In: Biology
Individuals from two separate true-breeding strains of white deer mice are crossed yielding all grey offspring. White is recessive to gray color based on crossing mice from each strain with a grey mouse. Which of the following would best explain this result?
a. lethal alleles
b. multiple alleles
c. epistasis
d. complementation
e. incomplete dominance
incomplete dominance is when heterozygotes show intermediate phenotype compared to homozygotes.
lethal alleles: the presence of alleles ( some times in the homozygous condition) results in a lethal phenotype.
multiple alleles: there are more than 2 alleles at a locus.

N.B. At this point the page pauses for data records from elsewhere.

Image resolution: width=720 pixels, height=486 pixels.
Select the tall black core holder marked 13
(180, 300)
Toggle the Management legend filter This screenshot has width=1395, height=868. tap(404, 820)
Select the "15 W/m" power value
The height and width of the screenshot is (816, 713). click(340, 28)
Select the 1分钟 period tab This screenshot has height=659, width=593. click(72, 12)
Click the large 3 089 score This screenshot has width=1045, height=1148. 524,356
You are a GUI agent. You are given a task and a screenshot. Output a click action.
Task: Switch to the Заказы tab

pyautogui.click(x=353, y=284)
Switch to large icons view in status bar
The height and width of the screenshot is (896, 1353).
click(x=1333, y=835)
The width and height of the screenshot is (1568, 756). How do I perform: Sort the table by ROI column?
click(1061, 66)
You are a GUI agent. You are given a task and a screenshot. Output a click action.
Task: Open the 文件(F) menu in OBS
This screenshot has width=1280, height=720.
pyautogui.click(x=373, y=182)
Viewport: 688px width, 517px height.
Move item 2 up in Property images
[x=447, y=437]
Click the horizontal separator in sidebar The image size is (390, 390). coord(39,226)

Epistasis: one locus determines the phenotype, depending on whether it is homozygous recessive or dominant.
complementation: functional alleles of two genes are required to produce normal phenotype.
there are two genes that determine the gray phenotype.
Let the genes be A and B.
normal alleles are A and B, recessive alleles are a and b.
genotype of true breeding white mice strain 1 is AAbb and genotype of second white strain is aaBB.
aaBB * AAbb
AaBb ( gray mice)
when a true breeding gray mice is crossed with white mice
AABB * aaBB
AaBB
all the progenies are gray so the gray phenotype is dominant to white phenotype.
so the answer is d) complementation.